Sunday, May 19, 2013

Robert D. Knudsen's Calvinistic Philosophy lectures (Disks 11)

This is a continuation of the class lectures on Calvinistic Philosophy given by Robert D. Knudsen at Westminster Theological Seminary.  As before, the information in the audio recordings have not been validated for accuracy (use at your own risk).

 Vollenhoven, part 5 (disk 11)

The modal distinction of thus and so and the additional distinction of this and that may be distinguished but never separated.  A particular number always has the characteristic of number.  The same is true for all other modalities.

Now Vollenhoven said there are connections within the modes and between the modes.  The simplest case is a relation within the same modality, for example, the relationship between the numbers 3 and 4.  In the analytical, the relationship between premises and a conclusion.  This relationship is called samenhang.  There is a irreversible order, the spatial presuppose the arithmetical and not vice-versa.  The economic presupposes the social and not vice-versa.  More complex presuppose the less complex.  Substrate (all functions that are presupposed) and the higher functions are the Superstrate.  The connection between modalities also consist of the fact that the more complex functions follow the less complex functions but they also refer back to them, this is retrocipation.  All modes look back to the modes that come before it.  A line is always a line, it can be measured and number.  It looks back to the arithmetical, but it is not to be reduced to the arithmetical.  The higher functions take up into themselves the lower functions.  The lower modes look forward to the higher ones, this is called anticipation.  An illustration of this is an irrational number in which a series of numbers anticipate space (MY NOTE: Knudsen admits ignorance here due to his lack of mathematical knowledge, however I think what Vollenhoven was getting at with irrational numbers were numbers that were used to explain a ratio: Pi, Eulers Constant, the golden ratio, etc).  In differential and integral calculus a series anticipates the mechanical.
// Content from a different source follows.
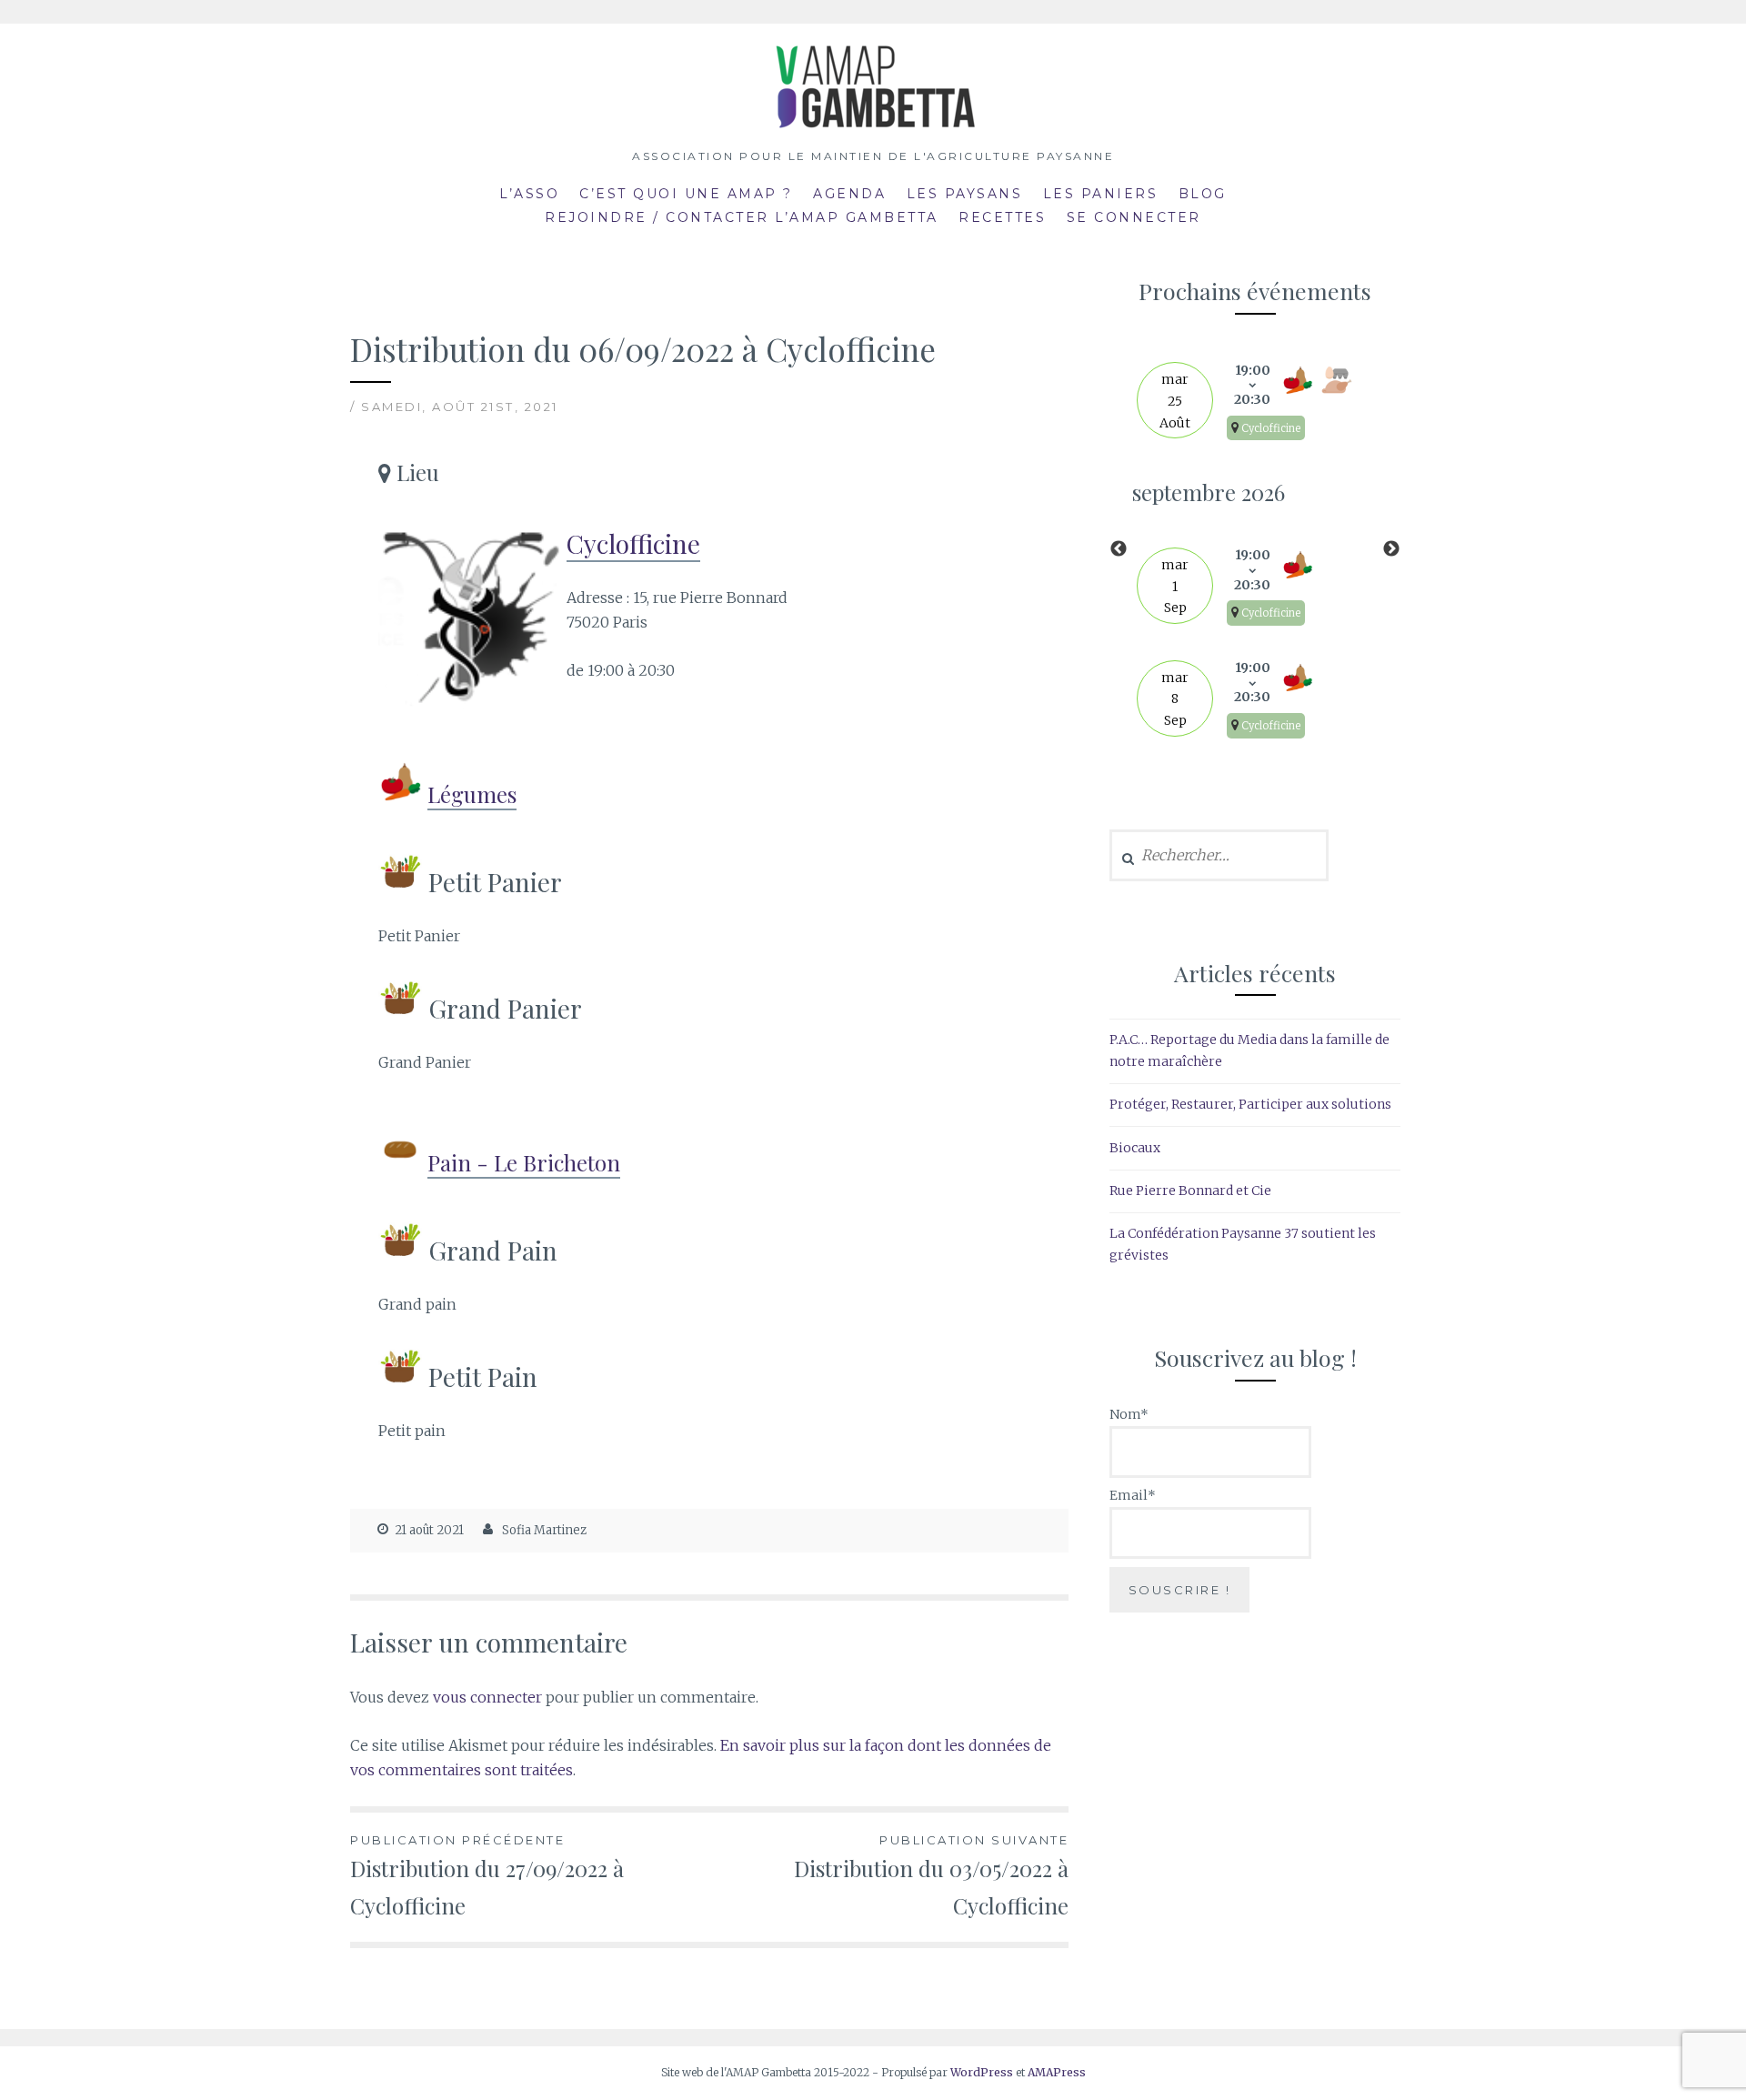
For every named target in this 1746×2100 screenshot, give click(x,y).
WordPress (981, 2072)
In all the modalities with the exception of the highest and lowest you have both anticipations and retrocipations.  In faith, there are no anticipations and in the arithmetic there is no retrocipations.  Now because of the fact that the substrate and superstrate differ in man and in the animal, there is no function that man and animal have abstractly in common.  Man and animal do not abstractly share the same functions in the psychical.  In the anthropology you always get a holistic point of view, every function in man has a specific individuality.  In animals each function is unique to the animal and not shared with other functions.
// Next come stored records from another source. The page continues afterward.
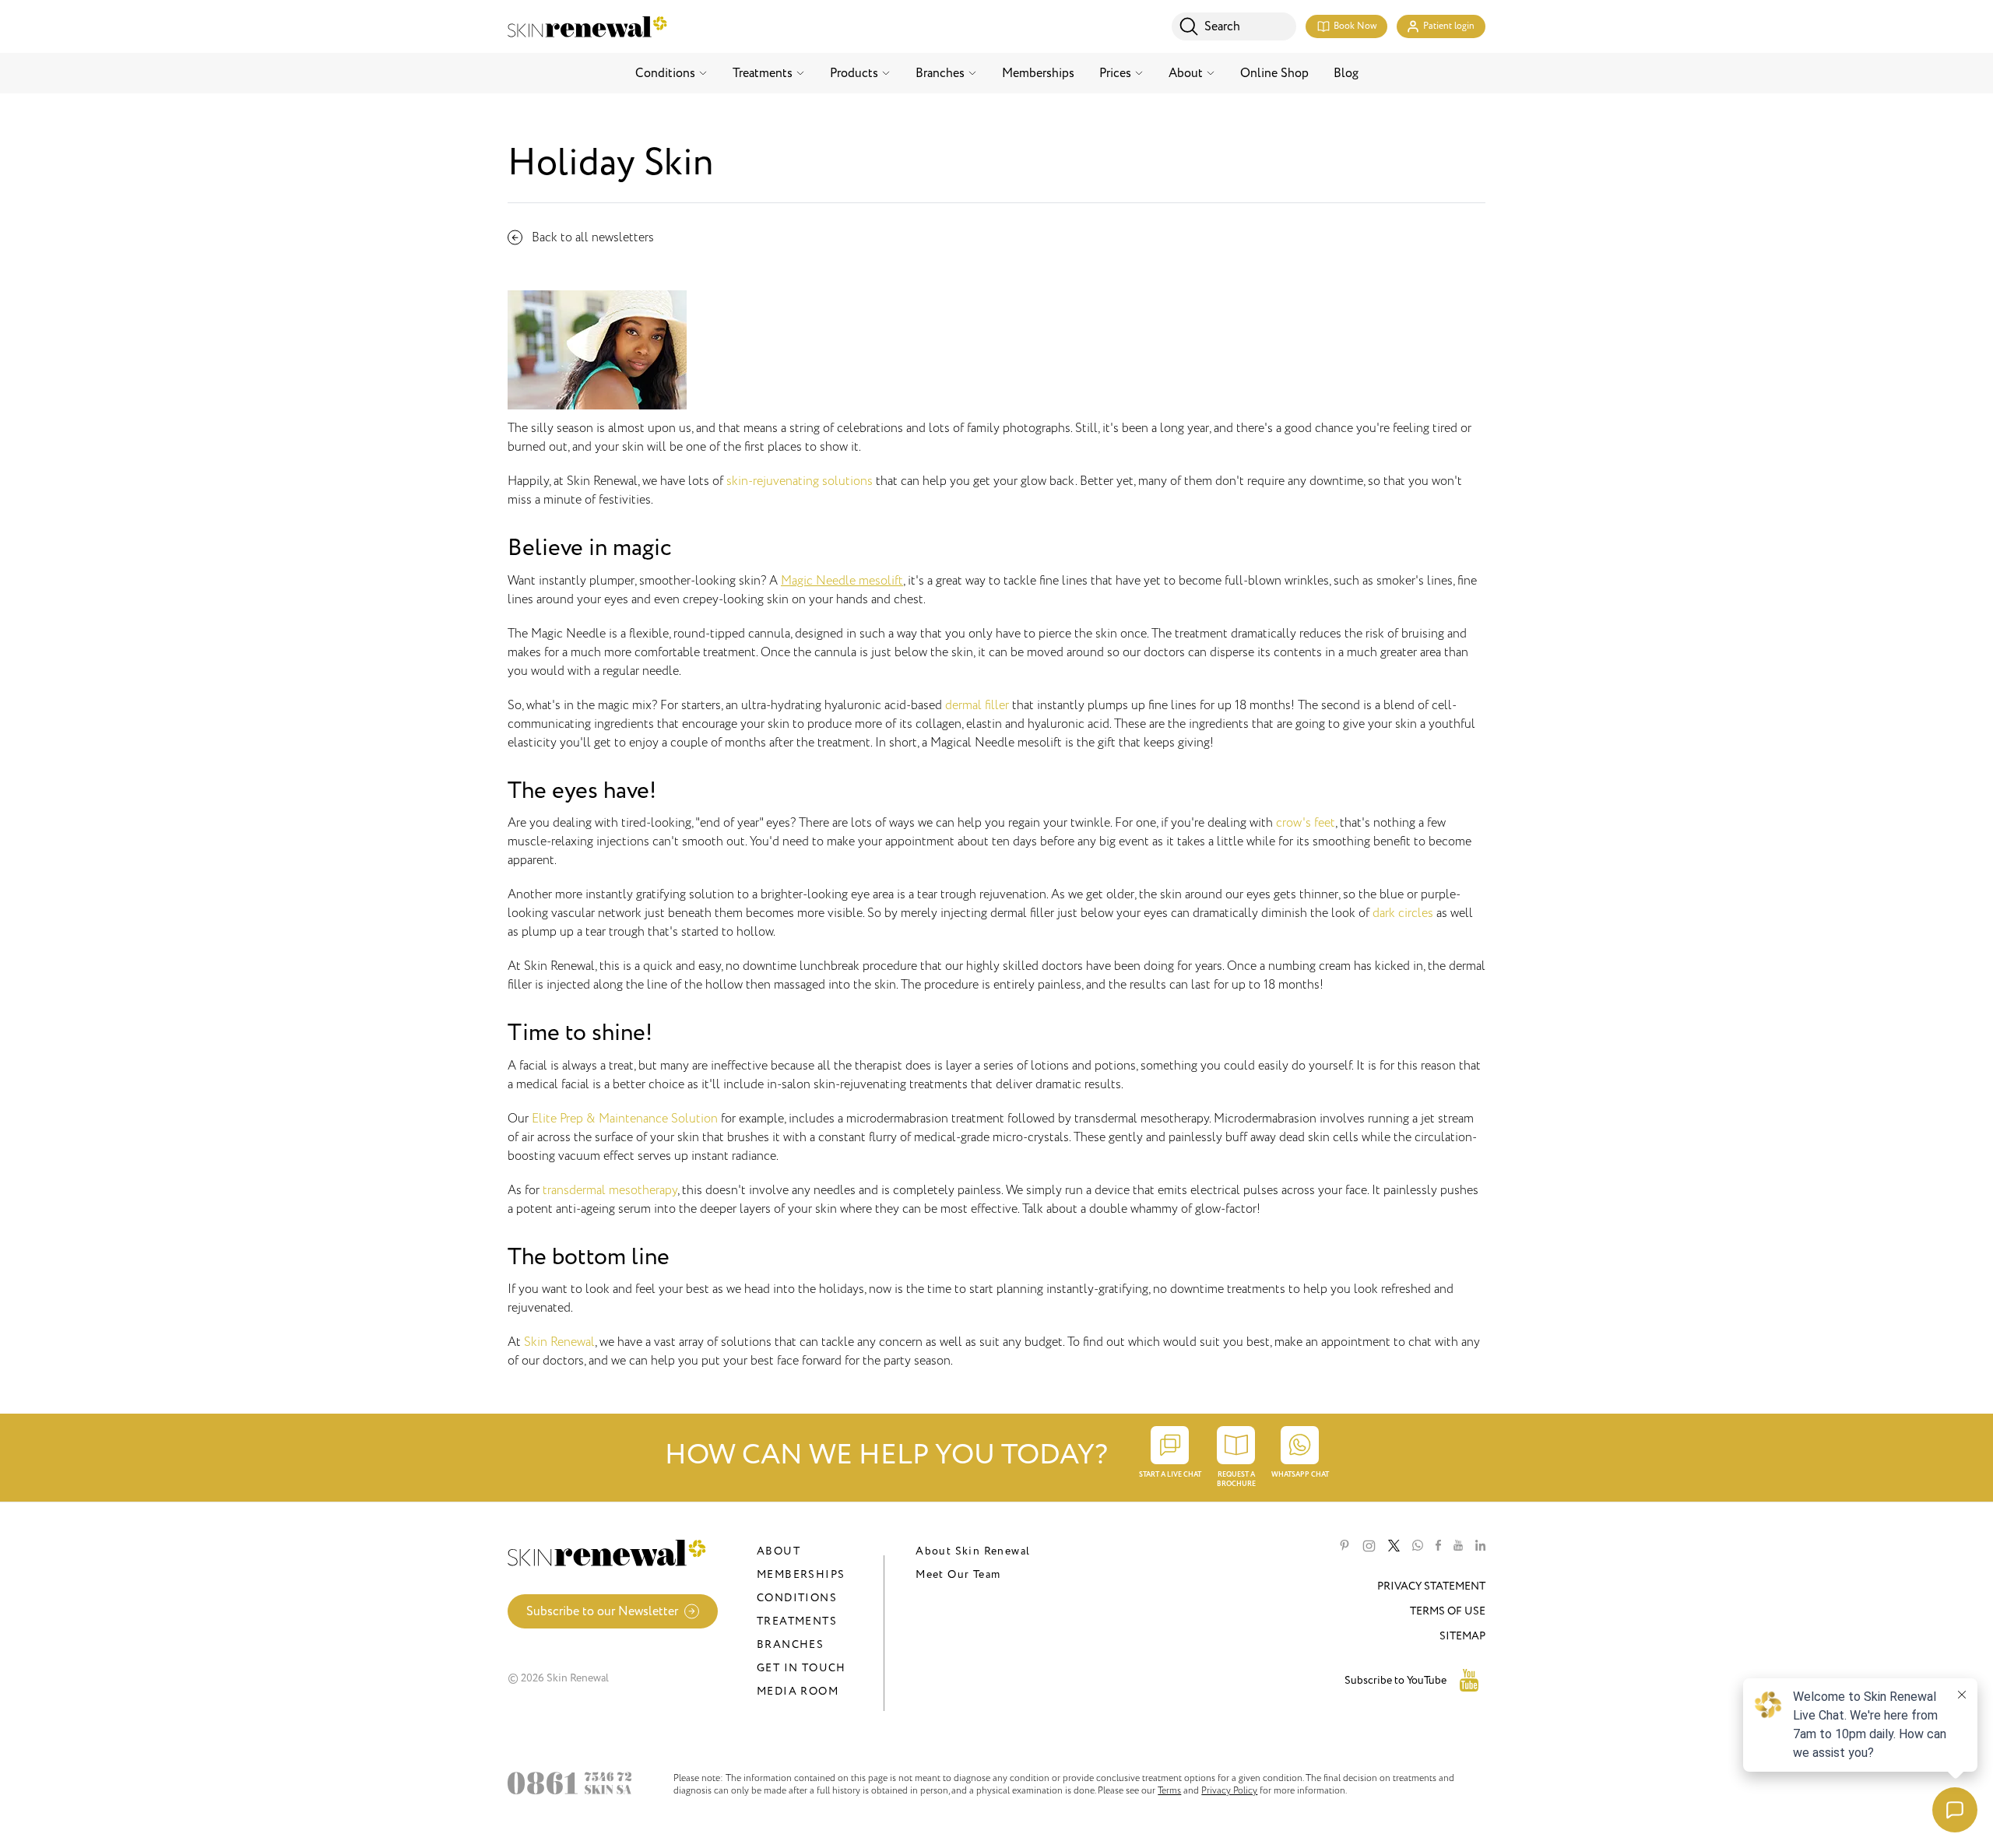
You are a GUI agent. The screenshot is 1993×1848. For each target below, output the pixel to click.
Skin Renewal (559, 1342)
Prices (1115, 73)
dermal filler (977, 705)
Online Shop (1274, 73)
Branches (940, 73)
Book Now (1355, 26)
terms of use (1447, 1611)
Vollenhoven called a particular thing that embrace two or more subject-functions a subject unity.  Something having various mutually anticipating and retrocipating functions it is a systasis.  The word systasis is to refer to a thing in its concreteness.  A systasis may be designated according to its highest function.  A circle would be a spatial systasis.  A man is a pistical systasis.  What qualifies a man as a totality in its entire individuality is that he then depends upon reaches out toward a firm ground of belief in God and his promises.
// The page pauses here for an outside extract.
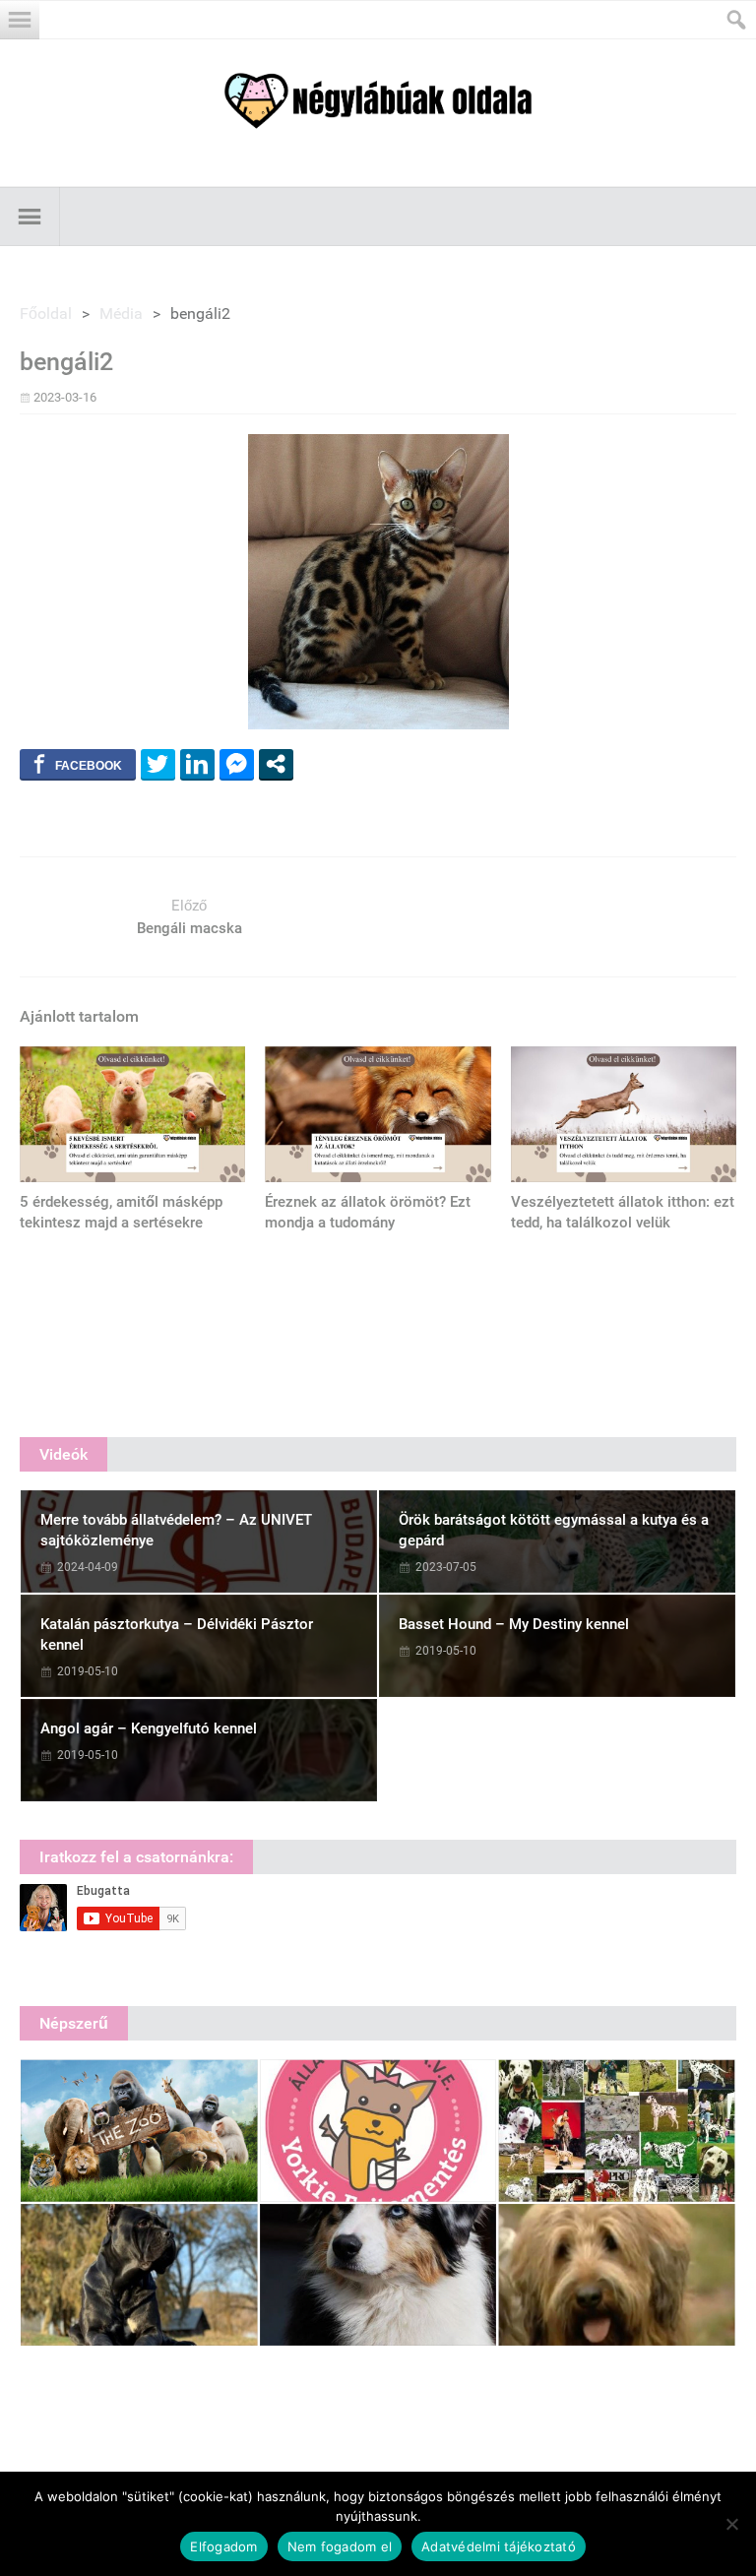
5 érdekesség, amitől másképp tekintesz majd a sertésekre (121, 1212)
Vollenhoven and Dooyeweerd thought of man as qualified as a subject in his leading function, the pistic.  Dooyeweerd differed later in his thought and said man is not qualified by any function, man is free.  Nevertheless individual acts of man may be qualified modally.  One of the consequences of this would mean a move in Dooyeweerd’s thinking that mans life is ruled or that we understand man in terms of principles in which one vests his assurance.  Dooyweerd will look deeper and will try to see all principles from a deeper background.  Man is carried along by religious driving motives.

Systasis might be a thing or it might not be a thing.  He said it would be a thing if it had a subject function that was active.  Is a circle a thing?  Not according to this definition.  A rock and water are active.  The subject function of the thing, the highest function is its leading function.  Man functions subjectively in all the modalities, when you describe the man as a thinker, he is qualified analytically.  Since a systasis cannot exist apart from its manifold connections, it is not a thing in itself (Ding an sich).  Now the anticipations, retrocipations, the relations between the modes, the connections and connections within the modes cannot be reduced one to another.